Members of the Reno-area tourism board said the course stands to lose $530,000 in the current fiscal year, the equivalent of $27.40 for each round of golf played there.
The Reno-Sparks Convention & Visitors Authority said it can’t afford that when a shortage of tourism marketing dollars already has forced it to slash the authority’s budget by more than $6 million and lay off more than 30 employees since September.
The 18-hole championship links layout that winds through canyons and foothills of northwest Reno hosted the Ben Hogan Reno Open on the Nationwide Tour in 1991 and 1992 and has served as a site for U.S. Open qualifying.
“Because the board has voted to close Northgate, it will allow the RSCVA to devote more financial assets to market the region at a time when maximum resources are needed.
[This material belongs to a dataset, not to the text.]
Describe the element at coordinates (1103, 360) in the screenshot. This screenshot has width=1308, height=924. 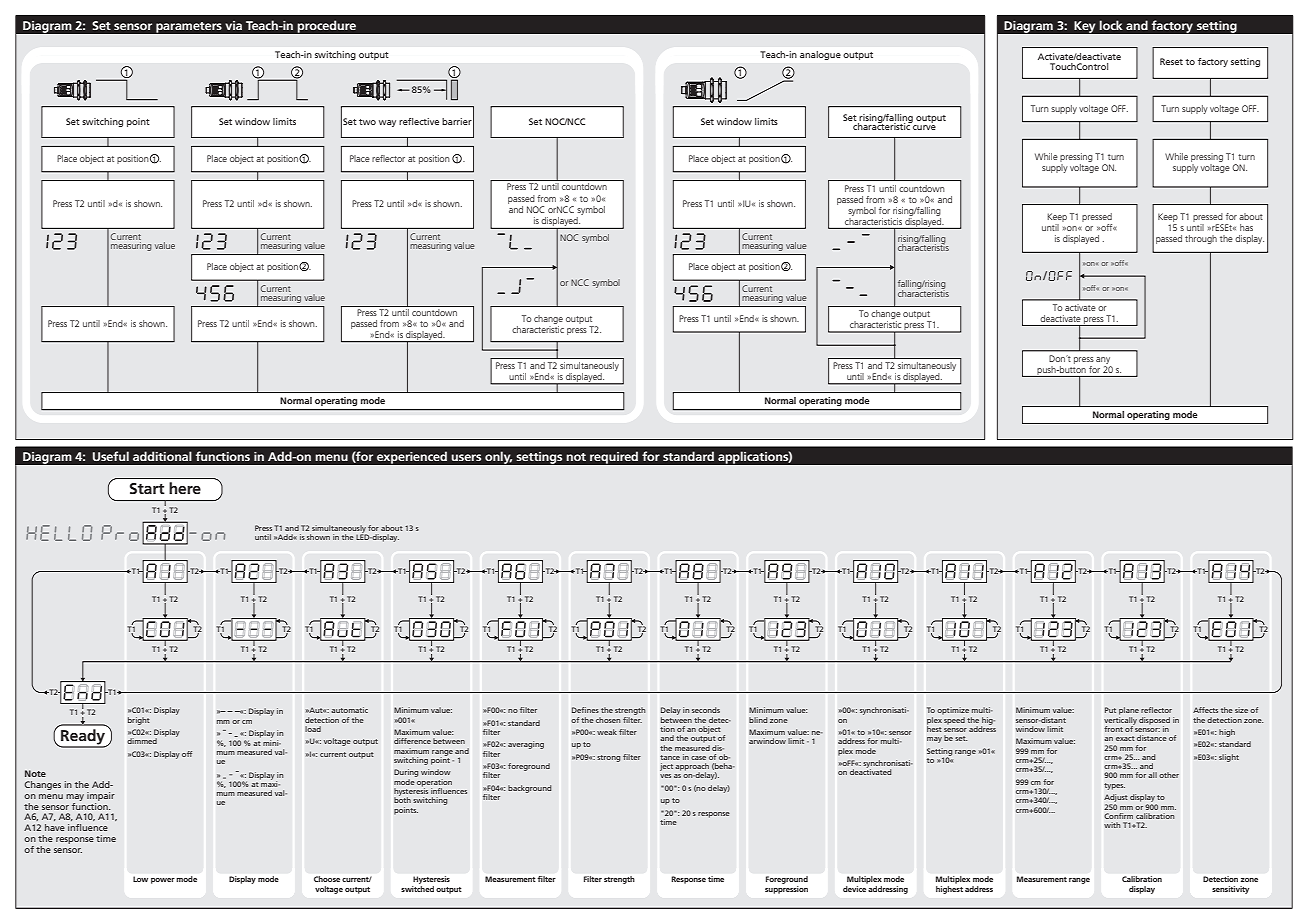
I see `any` at that location.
It will also allow the organization to fund other priority capital projects tied to driving visitation to the destination,” said Ellen Oppenheim, the authority’s president and CEO.
RSCVA has owned and operated the course since RJB Holdings gave the property to the authority 20 years ago. Under the terms of the agreement, ownership reverts back to RJB.
Golf Magazine voted Northgate one of best new courses in the country in 1989.